Traffic officers in Fairfax County have stepped up their enforcement of distracted driving with stricter enforcement techniques along roads in the county with high volumes of crashes and incidents.
The department has been placing officers in unorthodox locations to get a good view of “careless behaviors that take a driver’s focus of the road,” said traffic division Capt. Susan Culin.
The result: a 66 percent increase in citations issued since Sept. 10, compared with the same stretch of time in 2008.
Overall, police have issued 7,165 summonses so far in 2010, far more than the 4,305 issued just two years ago.
The extra enforcement measures have led to the staggering number of tickets, but so has an escalation in careless behavior by drivers, said police spokeswoman Lucy Caldwell.
“It’s kind of a combination,” Caldwell said. “But we know it’s out there, and we’re looking for it.”
While most drivers correlate cell phones with distracted driving, Virginia law is much more lax than similar laws in Maryland and the District, which have both banned talking or texting with a hand-held device while driving.
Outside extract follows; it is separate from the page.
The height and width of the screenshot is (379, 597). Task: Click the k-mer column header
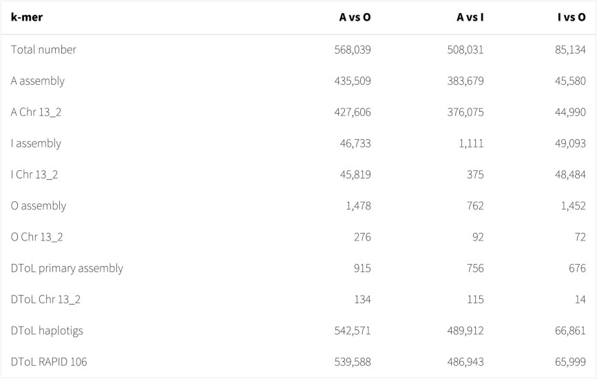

Texting while driving is prohibited for everyone in Virginia, but hand-held devices may still be used for other purposes, like checking GPS. And texting is only a secondary offense, so drivers won’t be pulled over simply for sending or receiving messages. Only teenagers with provisional licenses are prohibited from using a cell phone in any way while driving.
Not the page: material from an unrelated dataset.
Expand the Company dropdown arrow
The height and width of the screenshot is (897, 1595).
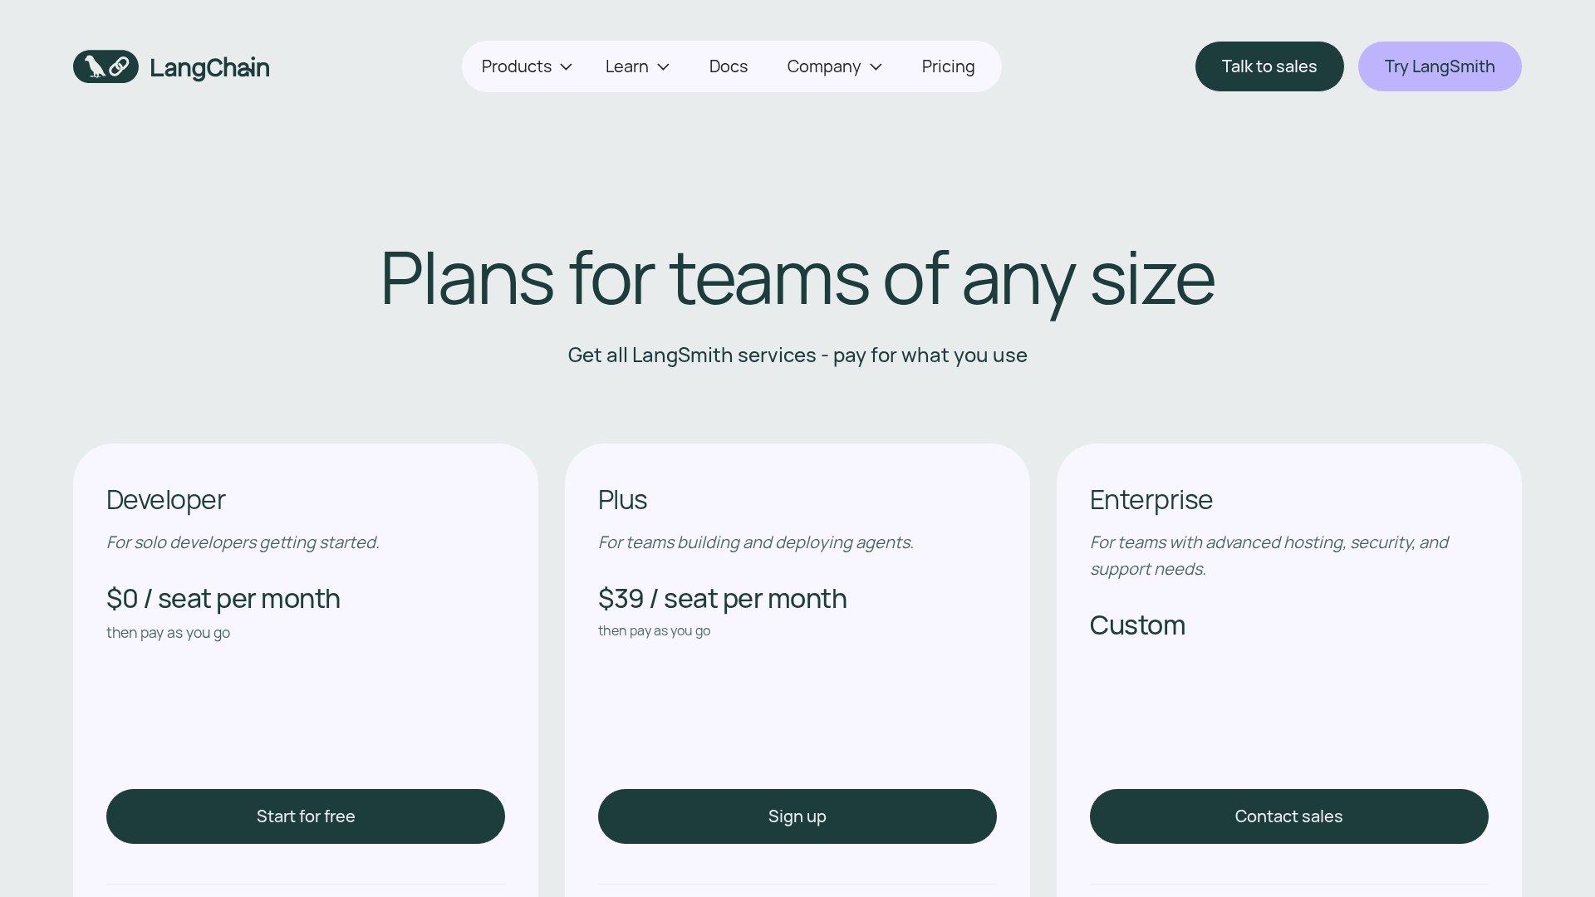(x=876, y=67)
Instead of limiting their focus to cell phones, Fairfax police have been looking for less obvious signs of careless behavior that are also punishable by law.
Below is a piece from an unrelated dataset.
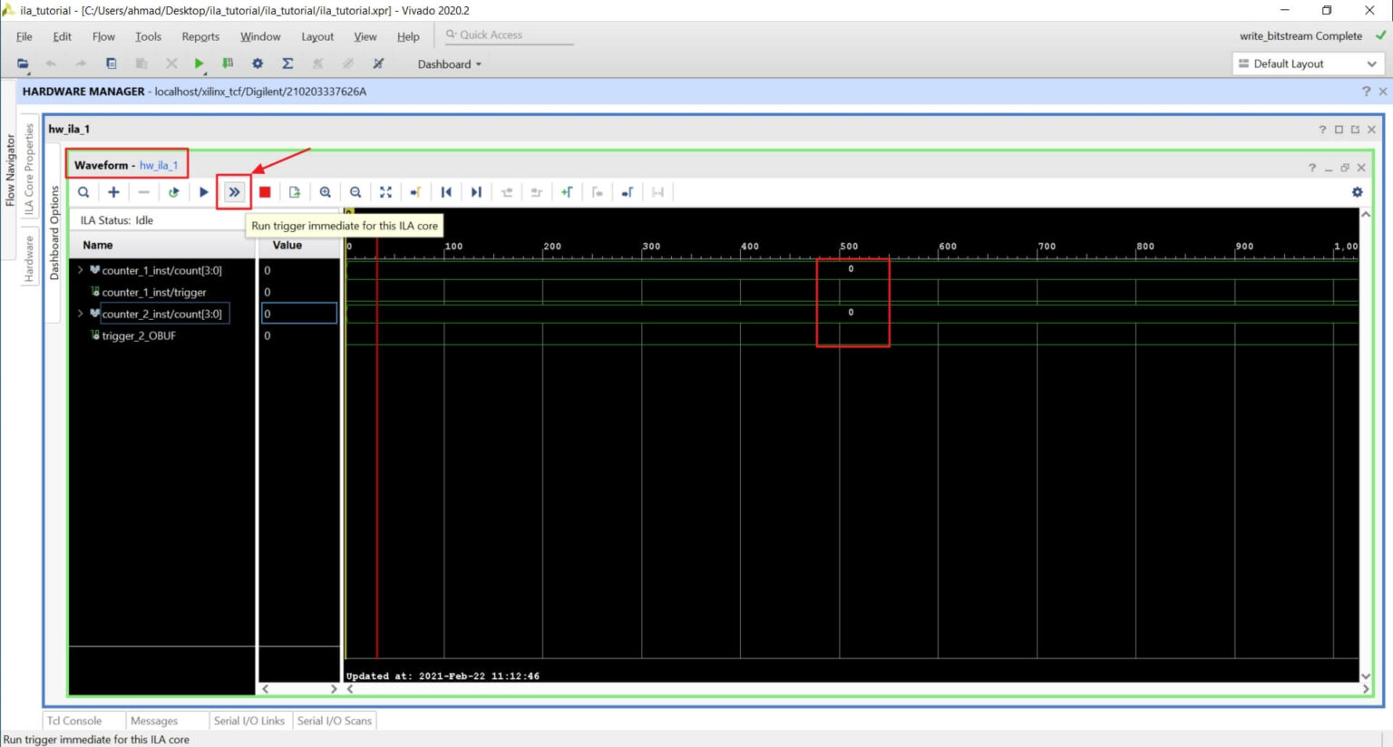
Task: Zoom out of the waveform
Action: click(356, 192)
An officer could pull over a driver for “failure to pay full time and attention” to the road, according to county code. Under Virginia state motor vehicle codes, it’s illegal to wear headphones in both ears while driving, or drive in a reckless manner “so as to endanger the life, limb, or property of any person.”
Caldwell said officers typically will not pull someone over unless they observe reckless behavior like weaving or drifting off the road that they associate with the use of a phone or device.